§ Set of tasks:
(1) List the consumer image-processing applications that the article on the vector DSP architecture names.
(2) In the article on the vector DSP architecture, what is the on-chip memory capacity of the CW4011?

§ Excerpt:

━━━━━━━━━━━━━━━━

News & Analysis

Vector architecture optimized for DSP imaging/wireless apps

John Redford, Bret Bersack,Matt Moniz,Design Engineers, ChipWrights Inc., Newton, Mass.

5/13/2002 7:31 AM EDT

Vector architecture optimized for DSP imaging/wireless apps
A novel DSP architecture that exploits the parallelism and narrow data paths typical of image processing will be presented at the Custom Integrated Circuits Conference. The following article contains excerpts from the paper titled, "A Vector DSP for Imaging," reprinted with permission from IEEE 2002 CICC.

Consumer image-processing applications such as digital copiers, cameras and camcorders need high computing performance at a low cost and power. But until now, the only route to that was to use fixed-function hardware. We have designed a system-on-chip containing a DSP with a novel vector architecture that can provide similar performance, cost and power in a fully programmable way, permitting new classes of applications, shorter time-to-market and easy product differentiation.

The CW4011 exploits the parallelism and narrow data typical of image processing to gain high performance at a low cost and low power. It contains eight 32-bit data paths, all working off of a single instruction, and can perform sixteen 16-bit MACs per cycle, as well as four 32-bit memory accesses per cycle to 128 kbytes of on-chip memory. It contains a serial data path for handling low-performance code and OS functions, and it includes memory, video and I/O interfaces on an industry-standard bus. It is built in 0.18-micron technology , measures 7.8 x 6.8 millimeters, runs at 200 MHz (worst-case) and draws less than 500 milliwatts of power.

━━━━━━━━━━━━━━━━

§ Given data:
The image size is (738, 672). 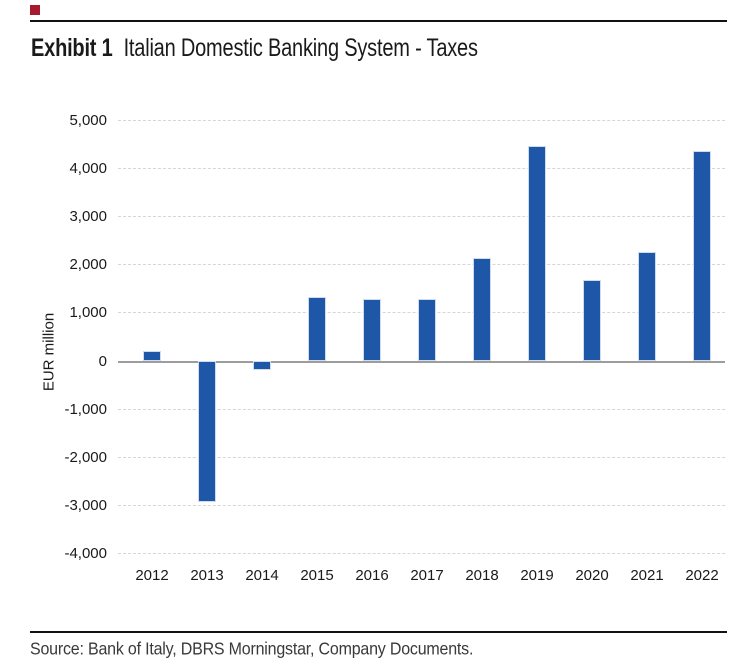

━━━━━━━━━━━━━━━━

§ Responses per task:
(1) Digital copiers, cameras and camcorders.

(2) 128 kbytes.